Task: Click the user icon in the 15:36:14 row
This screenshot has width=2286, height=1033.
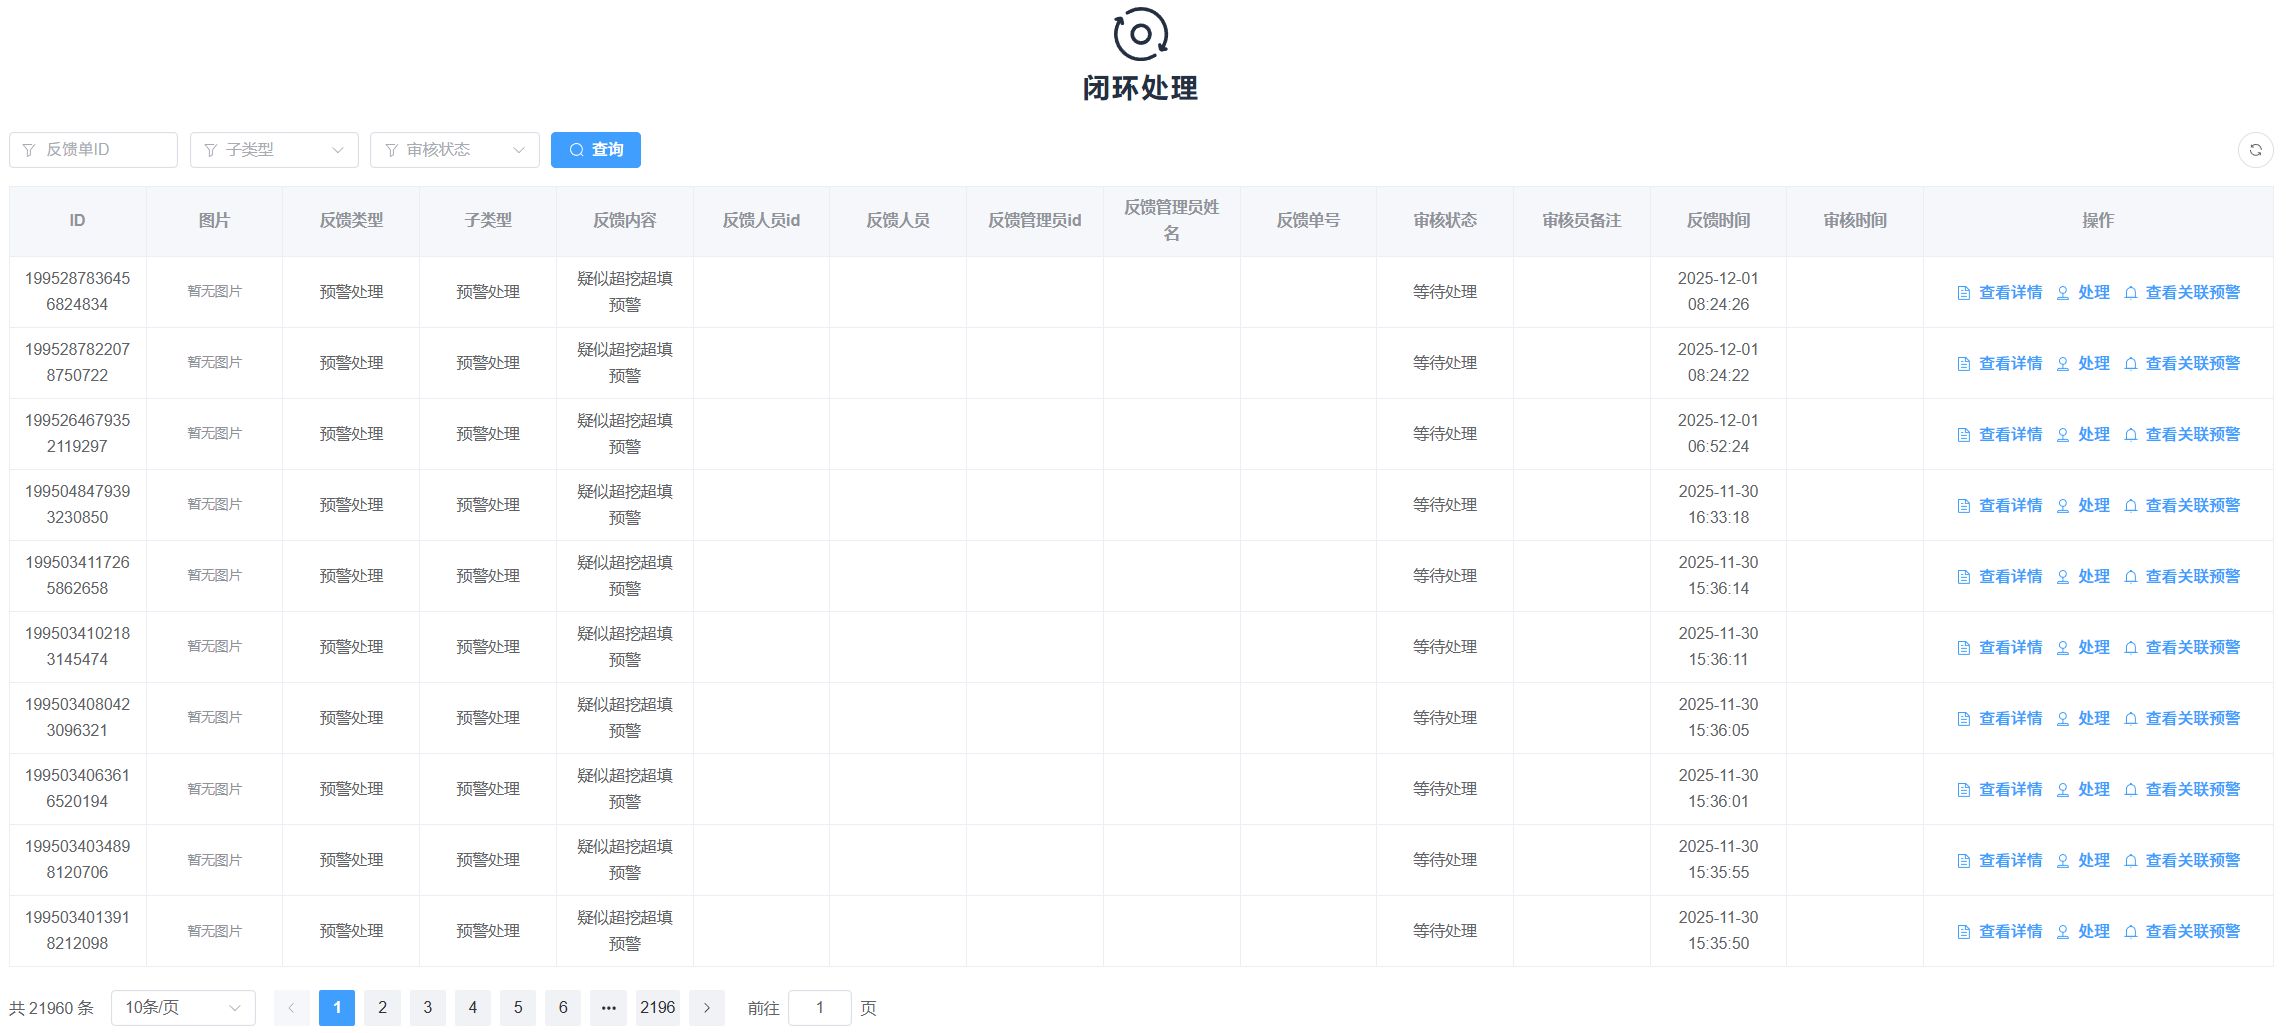Action: [x=2063, y=577]
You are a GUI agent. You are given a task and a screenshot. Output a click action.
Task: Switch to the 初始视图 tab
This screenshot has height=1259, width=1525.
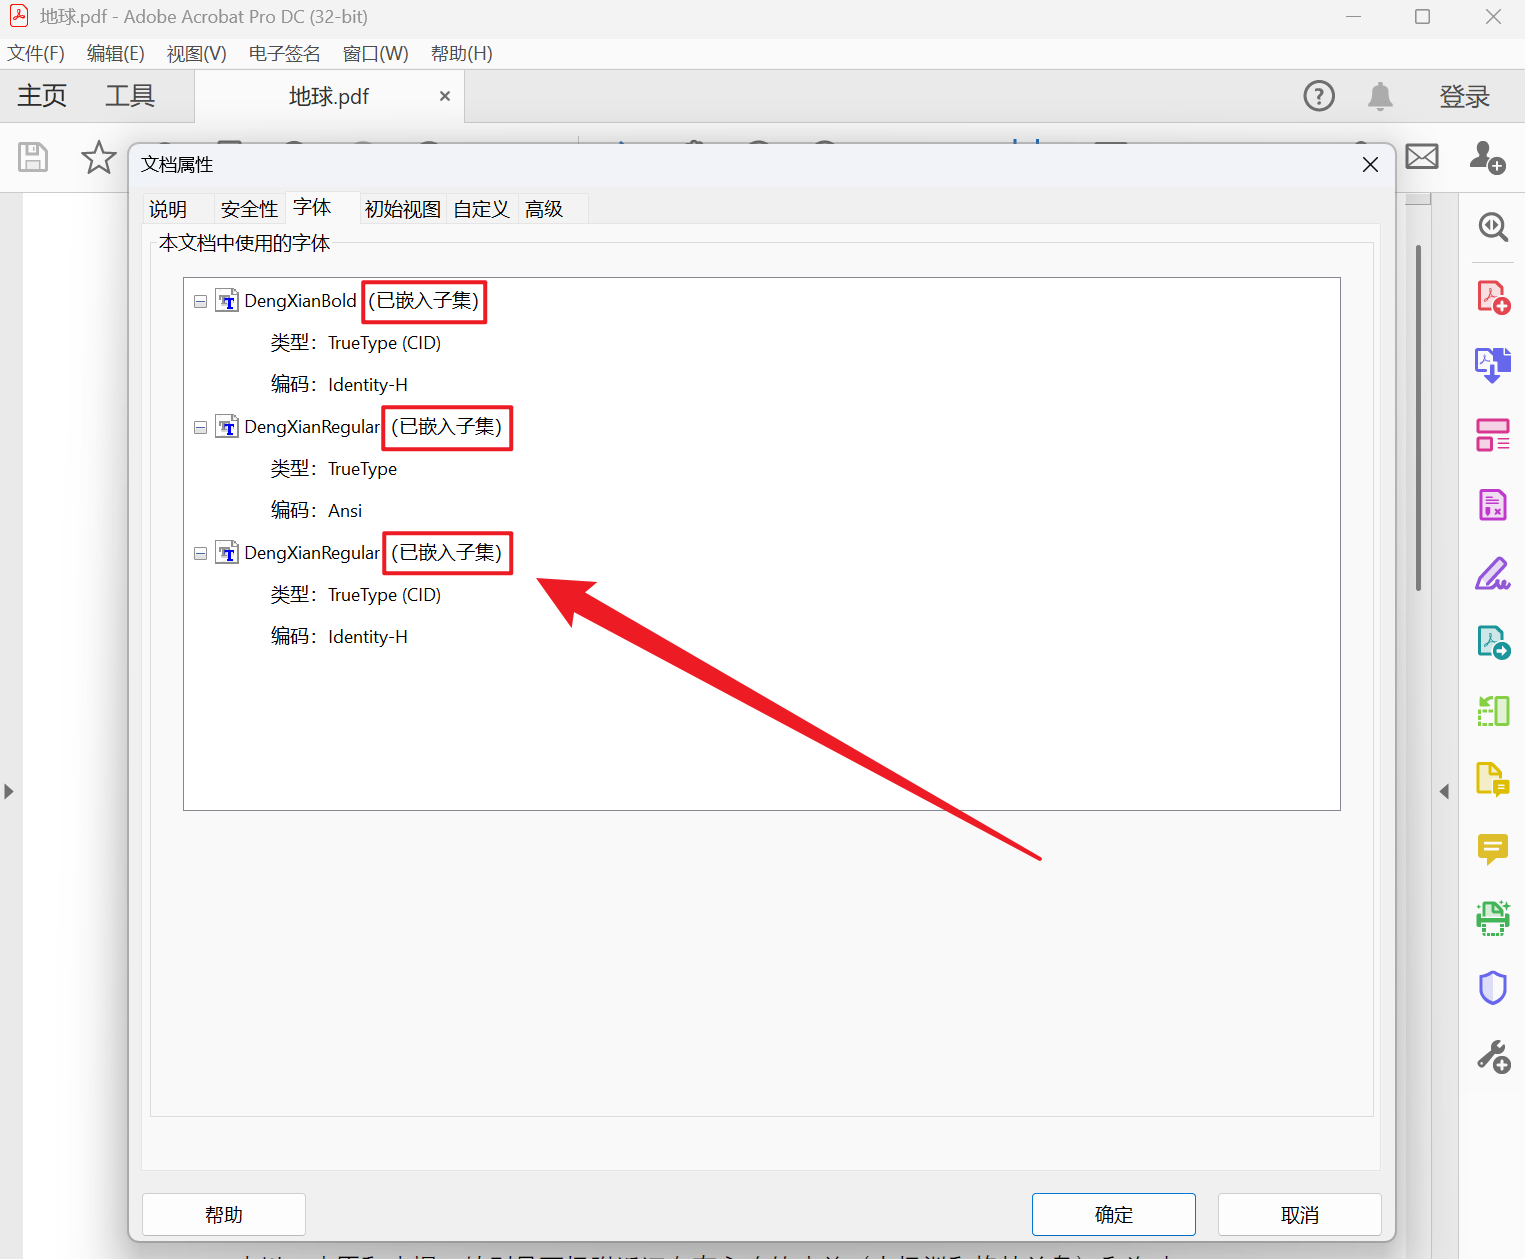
···
# What is required
All of the data above should be quoted exactly, except for the pictures.

# Response to the exercise
Task: Click the user icon in the 15:36:14 row
This screenshot has width=2286, height=1033.
Action: [x=2063, y=577]
You are a GUI agent. You are given a task and a screenshot. Output a click action.
Task: Switch to the 初始视图 tab
This screenshot has height=1259, width=1525.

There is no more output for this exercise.